Mixed-signal verification, at its root, still begins with analog behavior being captured and simulated within the analog design environment. However, as the analog and digital blocks are merged, using even the fastest analog circuit solvers becomes a runtime bottleneck in the verification closure process.
At the SoC level, therefore, you need a way to quickly model your design with enough accuracy for your application. Using real number models (RNMs) and an assertion-based approach, Cadence’s mixed-signal verification flow and methodology bring together the analog and digital sides. Integrating analog behavior modeling and analog and digital solvers into one flow, the methodology lets you balance the right amount of accuracy and speed based on your design requirements. The flow delivers:
- Flexibility to trade off between speed and accuracy based on your design’s requirements
- A single verification environment combining both analog and digital solvers that can be used to functionally verify at the desired level of accuracy using either option or both digital (speed) and analog (accuracy) engines
- Metric-driven verification (MDV) to analog components in a mixed-signal design
- Complex checkers that can check for any combination of cross-domain analog and digital sequences
- Throughput to support large regressions
- Power-aware mixed-signal verification
Bringing Assertion, MDV, and Plan-Driven Verification to Mixed-Signal Designs
Digital designs have long had the benefit of MDV, where verification plans are tailored to given specifications, progress is tracked closely, and designers can determine exact verification coverage levels. Analog designers continue to focus on designing and verifying high-performance analog, zeroing in on analog parameters including transient and DC analysis. At the SoC level, they integrate the analog as black boxes. The SoC verification engineer typically ignores analog functionality and performs bare-minimum testing, with very limited interaction between digital and analog blocks. This approach results in errors and respins.

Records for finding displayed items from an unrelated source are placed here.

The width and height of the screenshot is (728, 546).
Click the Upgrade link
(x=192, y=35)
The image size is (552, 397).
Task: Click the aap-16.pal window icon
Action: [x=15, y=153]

Cadence has solved the problem by pioneering the application of advanced digital verification methodologies to include analog. Our digital/mixed-signal flow allows the application of MDV to the full SoC by enabling randomization, as well as functional coverage on analog along with the use of real number modeling (RNM). Advanced testbench creation methodologies like the Universal Verification Methodology (UVM) are also supported together with verification planning and complex mixed-signal assertions that go between the domains. (Check out Cadence's Mixed-Signal Methodology Guide at your favorite bookseller.)
To support these advanced verification techniques, the analog side of the house uses the Virtuoso ADE Verifier to review and confirm analog coverage of the analog design within the Virtuoso custom and analog design environment. The Virtuoso ADE Verifier can transfer the analog measurement data and status to the Cadence vManager Verification Management platform so that the user can have a complete coverage overview across multiple domains within their design.
In addition to tapping into our Virtuoso environment, the digital/mixed-signal verification flow also takes advantage of our Xcelium Parallel Logic Simulation. As you move your design to a higher level of abstraction, the flow provides an increased level of automation and real-time modulation. Eventually, all aspects of the design can be driven by MDV methodology, with prepackaged UVM components. To enable power-aware verification, Xcelium simulation also supports CPF and UPF-IEEE 1801 standards for both digital and mixed-signal designs. With Cadence’s complete digital/mixed-signal verification flow, you’ll be able to address all aspects of the verification process, while balancing the needs of speed versus accuracy in a unified environment.
Because today’s mixed-signal designs have multiple feedback loops through analog and digital domains, the black box approach is no longer possible for top-level verification. The new world is a complex, multilayered fusion of the two disciplines, where the boundaries are fuzzy and the interactions complex and, at best, poorly modeled. Cadence offers an integrated mixed-signal verification environment that ensures the reliability of the mixed-signal verification results.